-- Task requirements --
1 > The passage on civic economics in Italy says what the Scuola di Economia Civile wants public and private entrepreneurship to base its understanding of economics on. List those things.
2 > From the passage on civic economics in Italy, reproduce word for word the span from "The political and" to "in Italian academia.".

# START OF Page

The political and social spectrum of Italy, in the aftermath of world war II was imbued, then, by a strong sense of social responsibility and the willingness to achieve a redistribution of wealth. This would be driven by a political engine that would guarantee a higher level of political participation in the life of the new republic. This acknowledgement of the social relevance of economic action and its underlying motivations, the reasons for action, and the ethical implications and consequences of economic action has never disappeared from economics in Italian academia.

A contemporary approach to understanding the role of “community” within the economic framework has been offered by the “Scuola di Economia Civile” (School of Civic Economy, SEC). The school is an initiative born in 2012 from a collaboration of scholars and professors with the funding of private and religious institutions, such as “BancaEtica” and the “Associazione Cristiana Lavoratori Italiani.” The school aims to influence public and private entrepreneurship toward an understanding of economics based on people, relations, and places. According to the foundational values of the school, an economy should go beyond conflict and competition and, instead, focus on generative markets that are based on relationality and the gratuity of action between people (Scuola di Economia Civile 2019). The school aims to inspire a cultural and ethical transformation in our understanding of economics, based on virtue, citizenship, and common good. The theoretical framework of the school is rooted in catholic theology and the work of Antonio Genovesi, a writer and economist who lived in Naples in the eighteenth century.

# END OF Page
# START OF Source data

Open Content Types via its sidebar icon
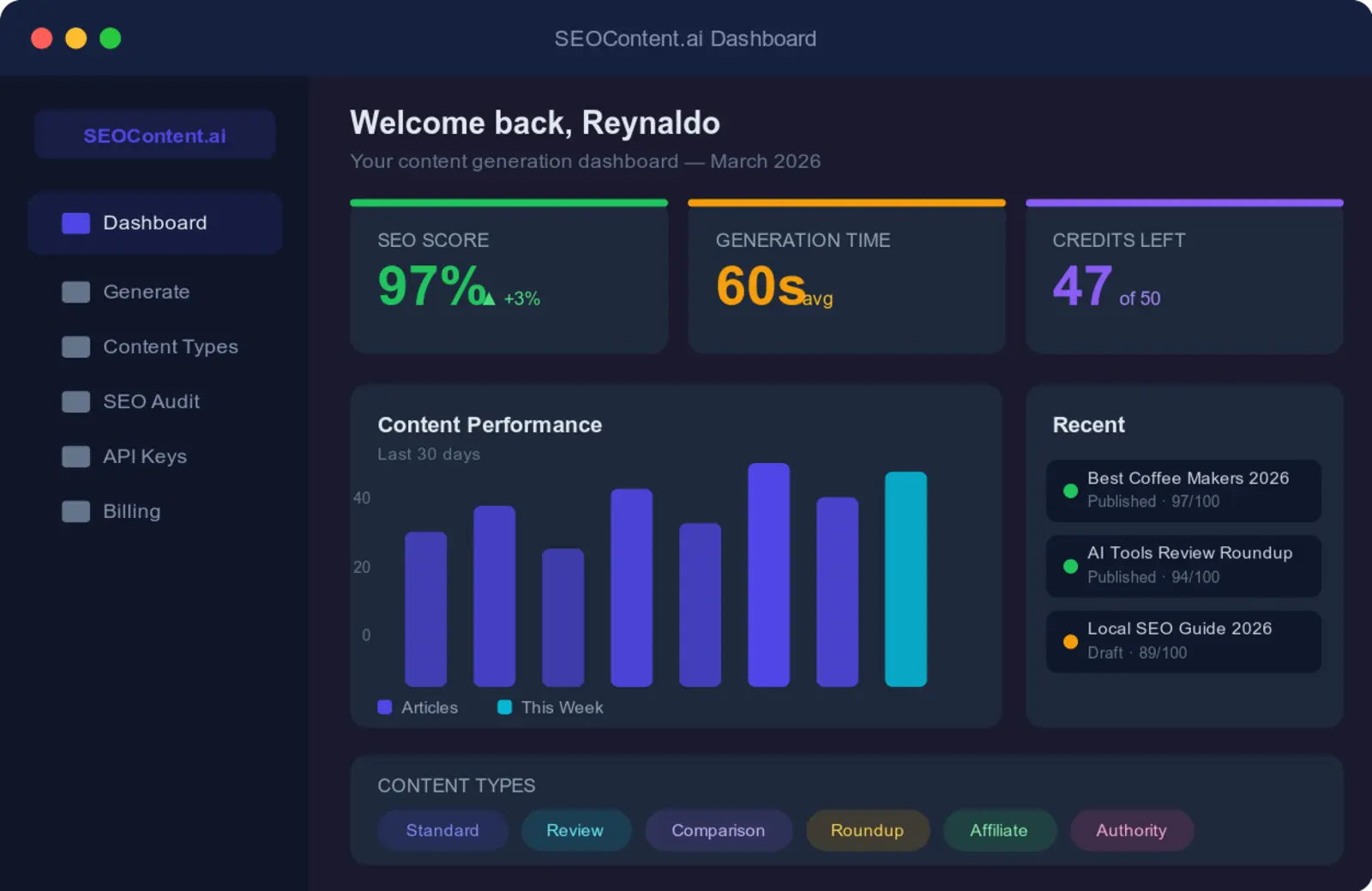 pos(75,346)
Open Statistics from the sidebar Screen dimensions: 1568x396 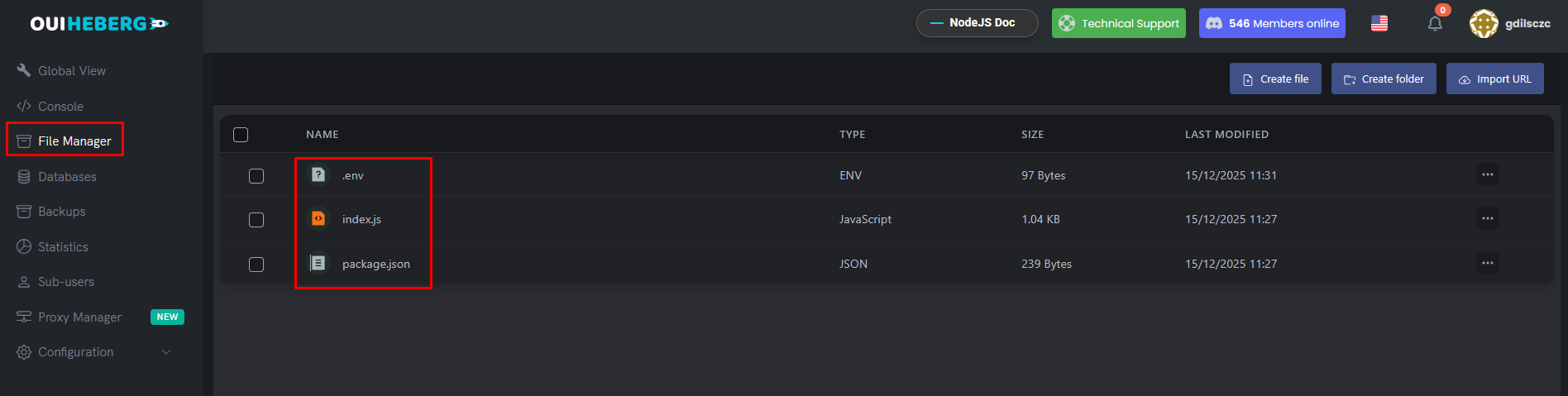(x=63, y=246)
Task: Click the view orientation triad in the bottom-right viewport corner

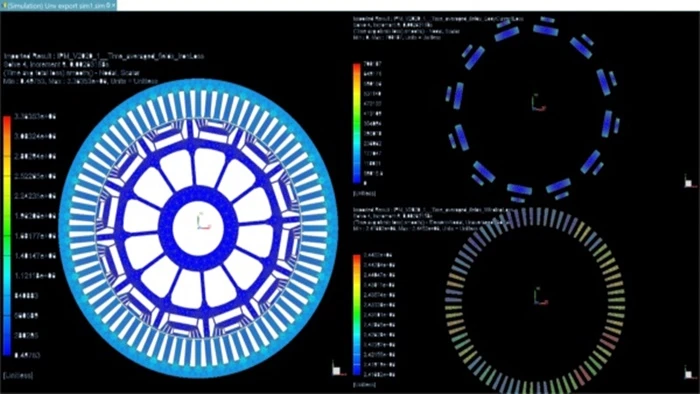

# END OF Source data

-- Expected outputs --
1 >
- People
- Relations
- Places

2 >
The political and social spectrum of Italy, in the aftermath of world war II was imbued, then, by a strong sense of social responsibility and the willingness to achieve a redistribution of wealth. This would be driven by a political engine that would guarantee a higher level of political participation in the life of the new republic. This acknowledgement of the social relevance of economic action and its underlying motivations, the reasons for action, and the ethical implications and consequences of economic action has never disappeared from economics in Italian academia.